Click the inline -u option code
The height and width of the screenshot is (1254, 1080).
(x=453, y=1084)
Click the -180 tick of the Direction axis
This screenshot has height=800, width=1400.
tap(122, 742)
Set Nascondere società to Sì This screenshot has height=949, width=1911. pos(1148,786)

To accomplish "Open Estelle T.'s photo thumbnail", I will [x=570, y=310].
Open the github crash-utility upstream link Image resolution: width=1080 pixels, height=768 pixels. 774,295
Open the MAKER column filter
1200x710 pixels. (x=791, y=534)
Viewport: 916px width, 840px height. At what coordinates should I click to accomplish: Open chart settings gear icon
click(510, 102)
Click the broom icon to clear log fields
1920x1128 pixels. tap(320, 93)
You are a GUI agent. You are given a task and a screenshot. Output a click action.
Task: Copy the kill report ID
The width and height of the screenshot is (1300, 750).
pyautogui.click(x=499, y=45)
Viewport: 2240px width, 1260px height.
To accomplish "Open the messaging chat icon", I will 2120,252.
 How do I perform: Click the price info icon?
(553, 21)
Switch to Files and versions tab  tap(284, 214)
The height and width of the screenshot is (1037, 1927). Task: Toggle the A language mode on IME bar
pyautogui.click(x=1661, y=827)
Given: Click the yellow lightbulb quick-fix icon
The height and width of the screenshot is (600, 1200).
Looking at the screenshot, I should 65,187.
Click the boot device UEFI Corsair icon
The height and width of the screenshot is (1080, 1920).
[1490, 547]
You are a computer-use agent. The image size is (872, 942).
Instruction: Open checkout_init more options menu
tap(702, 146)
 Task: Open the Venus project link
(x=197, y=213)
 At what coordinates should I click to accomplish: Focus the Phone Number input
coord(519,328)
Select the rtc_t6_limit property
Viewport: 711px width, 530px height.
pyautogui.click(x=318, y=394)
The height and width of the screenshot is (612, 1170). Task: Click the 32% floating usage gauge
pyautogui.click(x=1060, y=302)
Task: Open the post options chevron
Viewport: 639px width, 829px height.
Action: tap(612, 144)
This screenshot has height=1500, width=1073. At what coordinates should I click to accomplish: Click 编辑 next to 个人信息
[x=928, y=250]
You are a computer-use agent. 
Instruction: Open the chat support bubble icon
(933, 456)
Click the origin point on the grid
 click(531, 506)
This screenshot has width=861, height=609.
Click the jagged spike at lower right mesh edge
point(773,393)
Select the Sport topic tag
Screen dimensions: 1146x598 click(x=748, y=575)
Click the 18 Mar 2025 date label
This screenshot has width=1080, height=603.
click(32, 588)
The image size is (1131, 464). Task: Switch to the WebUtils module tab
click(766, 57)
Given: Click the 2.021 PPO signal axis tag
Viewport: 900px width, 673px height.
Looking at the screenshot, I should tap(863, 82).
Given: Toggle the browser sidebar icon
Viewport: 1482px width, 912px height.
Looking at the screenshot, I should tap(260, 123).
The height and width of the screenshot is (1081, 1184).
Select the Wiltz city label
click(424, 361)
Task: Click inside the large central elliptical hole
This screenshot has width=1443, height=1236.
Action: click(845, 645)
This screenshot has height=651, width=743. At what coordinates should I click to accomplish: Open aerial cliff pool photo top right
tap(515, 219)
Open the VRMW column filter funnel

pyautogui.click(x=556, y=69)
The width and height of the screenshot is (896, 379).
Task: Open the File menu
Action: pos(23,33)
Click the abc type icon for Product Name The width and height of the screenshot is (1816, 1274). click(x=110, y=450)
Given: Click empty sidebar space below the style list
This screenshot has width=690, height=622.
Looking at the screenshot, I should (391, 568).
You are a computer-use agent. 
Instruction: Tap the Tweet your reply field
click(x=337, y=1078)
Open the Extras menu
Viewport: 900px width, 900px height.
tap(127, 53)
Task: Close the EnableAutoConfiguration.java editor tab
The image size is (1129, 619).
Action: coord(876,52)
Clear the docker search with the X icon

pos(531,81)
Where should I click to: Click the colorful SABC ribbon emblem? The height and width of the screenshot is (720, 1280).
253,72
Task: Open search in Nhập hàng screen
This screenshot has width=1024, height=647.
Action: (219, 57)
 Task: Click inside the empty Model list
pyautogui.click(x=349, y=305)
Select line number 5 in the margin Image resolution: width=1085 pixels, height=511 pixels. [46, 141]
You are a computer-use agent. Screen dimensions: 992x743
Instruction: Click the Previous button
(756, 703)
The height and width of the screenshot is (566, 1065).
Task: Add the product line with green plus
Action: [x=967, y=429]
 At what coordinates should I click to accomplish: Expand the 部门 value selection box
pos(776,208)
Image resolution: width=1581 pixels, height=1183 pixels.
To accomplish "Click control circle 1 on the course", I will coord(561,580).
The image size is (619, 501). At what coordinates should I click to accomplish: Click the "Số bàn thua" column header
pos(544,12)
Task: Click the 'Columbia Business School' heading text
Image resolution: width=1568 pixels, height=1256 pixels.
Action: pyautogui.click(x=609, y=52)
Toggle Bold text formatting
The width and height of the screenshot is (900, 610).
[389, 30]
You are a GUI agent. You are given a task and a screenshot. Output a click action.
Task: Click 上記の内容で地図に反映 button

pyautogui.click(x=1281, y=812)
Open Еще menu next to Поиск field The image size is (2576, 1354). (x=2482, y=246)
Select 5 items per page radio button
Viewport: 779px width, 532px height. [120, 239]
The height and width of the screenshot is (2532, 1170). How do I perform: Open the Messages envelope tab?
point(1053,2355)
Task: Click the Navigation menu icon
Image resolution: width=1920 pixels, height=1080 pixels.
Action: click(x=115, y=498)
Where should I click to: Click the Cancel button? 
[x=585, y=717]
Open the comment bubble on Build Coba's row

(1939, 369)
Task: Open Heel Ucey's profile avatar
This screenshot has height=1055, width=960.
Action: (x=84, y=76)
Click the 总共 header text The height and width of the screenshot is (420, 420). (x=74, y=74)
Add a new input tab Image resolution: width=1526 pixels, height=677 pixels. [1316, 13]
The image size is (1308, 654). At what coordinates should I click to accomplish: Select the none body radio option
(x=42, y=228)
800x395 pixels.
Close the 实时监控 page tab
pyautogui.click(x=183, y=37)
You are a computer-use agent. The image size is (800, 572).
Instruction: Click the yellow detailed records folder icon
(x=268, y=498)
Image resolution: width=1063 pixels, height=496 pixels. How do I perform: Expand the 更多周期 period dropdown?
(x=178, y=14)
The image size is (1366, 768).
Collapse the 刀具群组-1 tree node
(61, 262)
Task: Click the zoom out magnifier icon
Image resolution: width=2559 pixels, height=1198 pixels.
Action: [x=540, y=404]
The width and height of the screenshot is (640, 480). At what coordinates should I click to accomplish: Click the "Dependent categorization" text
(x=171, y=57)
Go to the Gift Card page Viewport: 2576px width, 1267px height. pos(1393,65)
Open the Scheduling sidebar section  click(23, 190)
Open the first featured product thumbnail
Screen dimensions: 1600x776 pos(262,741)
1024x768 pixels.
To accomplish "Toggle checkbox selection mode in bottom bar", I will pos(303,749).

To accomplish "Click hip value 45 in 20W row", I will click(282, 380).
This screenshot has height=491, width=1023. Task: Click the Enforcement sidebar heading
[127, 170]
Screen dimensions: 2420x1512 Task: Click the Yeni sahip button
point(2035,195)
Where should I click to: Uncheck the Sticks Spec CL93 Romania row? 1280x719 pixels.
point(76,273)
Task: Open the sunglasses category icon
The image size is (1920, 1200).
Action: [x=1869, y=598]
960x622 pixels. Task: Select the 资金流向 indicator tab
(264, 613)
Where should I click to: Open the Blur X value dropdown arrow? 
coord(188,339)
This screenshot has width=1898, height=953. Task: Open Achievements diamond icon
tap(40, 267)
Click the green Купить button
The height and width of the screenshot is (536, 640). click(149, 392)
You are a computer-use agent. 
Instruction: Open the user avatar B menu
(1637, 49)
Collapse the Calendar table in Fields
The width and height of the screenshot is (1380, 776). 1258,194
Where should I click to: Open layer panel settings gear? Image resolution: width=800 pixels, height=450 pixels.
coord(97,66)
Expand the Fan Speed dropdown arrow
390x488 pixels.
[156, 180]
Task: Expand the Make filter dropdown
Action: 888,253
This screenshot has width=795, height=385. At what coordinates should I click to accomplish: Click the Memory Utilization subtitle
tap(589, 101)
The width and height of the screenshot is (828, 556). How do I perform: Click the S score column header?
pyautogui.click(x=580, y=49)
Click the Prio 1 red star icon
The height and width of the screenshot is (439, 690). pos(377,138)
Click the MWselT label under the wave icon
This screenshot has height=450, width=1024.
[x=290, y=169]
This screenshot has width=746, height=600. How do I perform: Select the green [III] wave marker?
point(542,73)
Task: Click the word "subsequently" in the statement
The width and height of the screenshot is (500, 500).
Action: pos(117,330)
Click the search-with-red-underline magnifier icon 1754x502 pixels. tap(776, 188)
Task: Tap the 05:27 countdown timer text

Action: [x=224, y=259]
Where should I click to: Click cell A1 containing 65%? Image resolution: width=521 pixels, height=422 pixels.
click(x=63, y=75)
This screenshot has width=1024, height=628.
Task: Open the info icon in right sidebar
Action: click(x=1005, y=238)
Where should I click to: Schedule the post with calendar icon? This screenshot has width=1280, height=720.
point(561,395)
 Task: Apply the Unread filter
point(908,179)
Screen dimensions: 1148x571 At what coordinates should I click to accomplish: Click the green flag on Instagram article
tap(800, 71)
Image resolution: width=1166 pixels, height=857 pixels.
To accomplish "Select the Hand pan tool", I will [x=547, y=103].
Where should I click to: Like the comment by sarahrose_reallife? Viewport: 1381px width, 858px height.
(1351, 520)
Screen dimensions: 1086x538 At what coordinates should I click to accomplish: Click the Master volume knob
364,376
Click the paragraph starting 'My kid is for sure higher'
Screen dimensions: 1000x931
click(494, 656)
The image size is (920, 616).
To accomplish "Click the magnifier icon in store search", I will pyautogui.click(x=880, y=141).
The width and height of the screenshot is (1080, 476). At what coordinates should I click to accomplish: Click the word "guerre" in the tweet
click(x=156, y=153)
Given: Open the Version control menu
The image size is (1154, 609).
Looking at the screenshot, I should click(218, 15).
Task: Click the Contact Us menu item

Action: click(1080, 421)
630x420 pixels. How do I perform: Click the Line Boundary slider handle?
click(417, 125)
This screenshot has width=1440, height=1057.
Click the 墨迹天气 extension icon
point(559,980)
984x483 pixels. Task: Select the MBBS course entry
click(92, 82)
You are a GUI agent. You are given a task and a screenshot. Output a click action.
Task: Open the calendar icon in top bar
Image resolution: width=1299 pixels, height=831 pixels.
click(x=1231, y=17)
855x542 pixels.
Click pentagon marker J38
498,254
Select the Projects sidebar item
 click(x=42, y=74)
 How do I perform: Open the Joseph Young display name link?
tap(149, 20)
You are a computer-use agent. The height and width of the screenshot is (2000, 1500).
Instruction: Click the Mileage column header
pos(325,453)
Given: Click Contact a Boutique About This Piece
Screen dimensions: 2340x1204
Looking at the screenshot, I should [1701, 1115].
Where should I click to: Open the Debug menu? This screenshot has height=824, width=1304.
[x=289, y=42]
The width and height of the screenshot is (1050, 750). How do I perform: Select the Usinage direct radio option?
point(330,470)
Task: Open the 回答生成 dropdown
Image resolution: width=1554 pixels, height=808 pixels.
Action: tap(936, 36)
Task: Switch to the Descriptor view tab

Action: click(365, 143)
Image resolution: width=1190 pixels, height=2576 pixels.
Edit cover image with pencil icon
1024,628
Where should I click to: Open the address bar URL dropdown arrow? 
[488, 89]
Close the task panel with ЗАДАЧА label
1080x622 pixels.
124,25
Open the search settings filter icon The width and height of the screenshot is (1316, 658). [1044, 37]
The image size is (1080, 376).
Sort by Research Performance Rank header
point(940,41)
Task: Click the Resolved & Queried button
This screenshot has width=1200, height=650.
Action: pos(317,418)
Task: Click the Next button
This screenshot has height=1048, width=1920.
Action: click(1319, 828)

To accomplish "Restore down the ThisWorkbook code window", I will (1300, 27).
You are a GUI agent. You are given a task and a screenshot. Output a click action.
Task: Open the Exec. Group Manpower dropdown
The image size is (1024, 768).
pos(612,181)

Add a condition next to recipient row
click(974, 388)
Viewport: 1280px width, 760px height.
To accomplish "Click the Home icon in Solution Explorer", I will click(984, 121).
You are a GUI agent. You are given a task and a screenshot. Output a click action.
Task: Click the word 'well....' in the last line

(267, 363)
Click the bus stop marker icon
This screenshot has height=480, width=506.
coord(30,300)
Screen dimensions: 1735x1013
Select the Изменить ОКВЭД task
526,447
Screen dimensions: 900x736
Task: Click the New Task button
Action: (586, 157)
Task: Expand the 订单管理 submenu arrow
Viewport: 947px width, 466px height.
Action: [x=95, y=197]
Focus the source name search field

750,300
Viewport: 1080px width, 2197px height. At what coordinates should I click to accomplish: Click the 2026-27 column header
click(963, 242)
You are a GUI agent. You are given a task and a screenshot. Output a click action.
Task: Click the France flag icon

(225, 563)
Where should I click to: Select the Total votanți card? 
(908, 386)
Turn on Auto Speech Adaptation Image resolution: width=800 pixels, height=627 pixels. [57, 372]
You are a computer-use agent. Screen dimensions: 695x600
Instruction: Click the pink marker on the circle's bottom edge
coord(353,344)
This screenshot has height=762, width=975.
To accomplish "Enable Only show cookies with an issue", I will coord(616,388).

# Assigned task
Take the lines above from the one containing "855x542 pixels." to the one containing "You are a computer-use agent. The height" and retype them exactly, both ends included, with nothing added.

# Problem solution
855x542 pixels.
Click pentagon marker J38
498,254
Select the Projects sidebar item
 click(x=42, y=74)
 How do I perform: Open the Joseph Young display name link?
tap(149, 20)
You are a computer-use agent. The height and width of the screenshot is (2000, 1500).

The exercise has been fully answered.